# Task objective
Repeat each record below exactly, dropping the pictures.

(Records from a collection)
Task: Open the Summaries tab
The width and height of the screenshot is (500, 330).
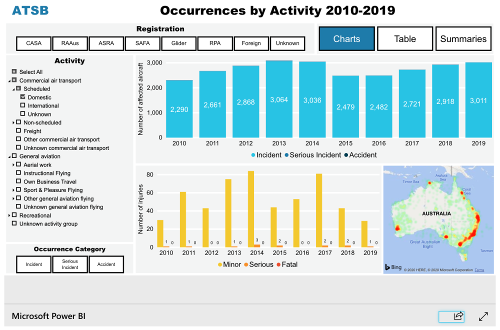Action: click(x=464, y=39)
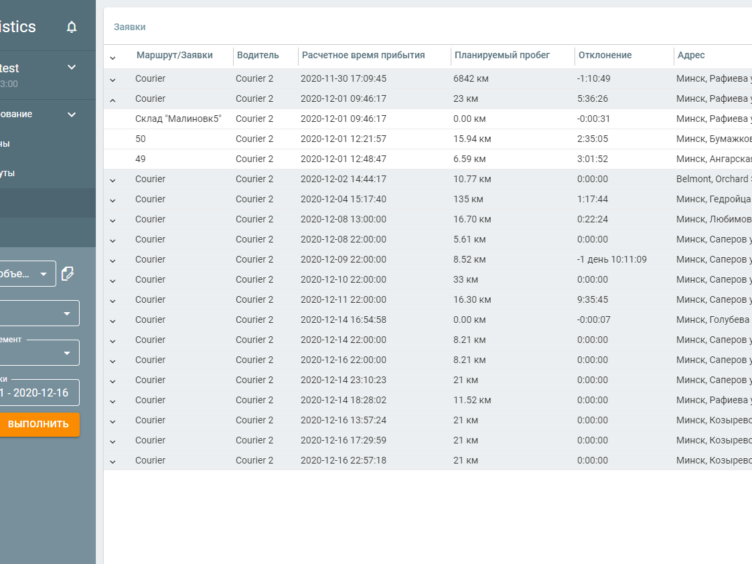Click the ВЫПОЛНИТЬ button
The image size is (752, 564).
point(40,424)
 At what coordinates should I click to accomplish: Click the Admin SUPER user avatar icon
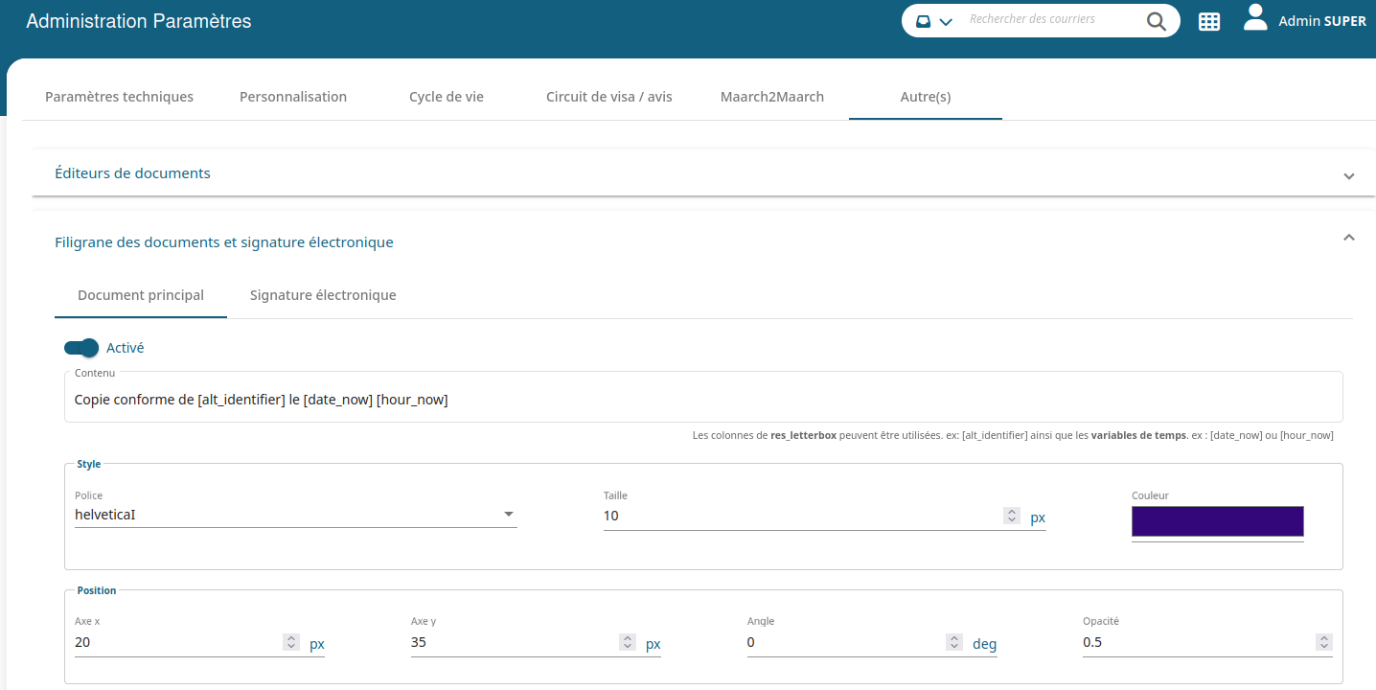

# Task solution
Task: Open the Summaries tab
The width and height of the screenshot is (500, 330).
Action: click(x=464, y=39)
Click the ВЫПОЛНИТЬ button
The image size is (752, 564).
point(40,424)
 At what coordinates should I click to accomplish: Click the Admin SUPER user avatar icon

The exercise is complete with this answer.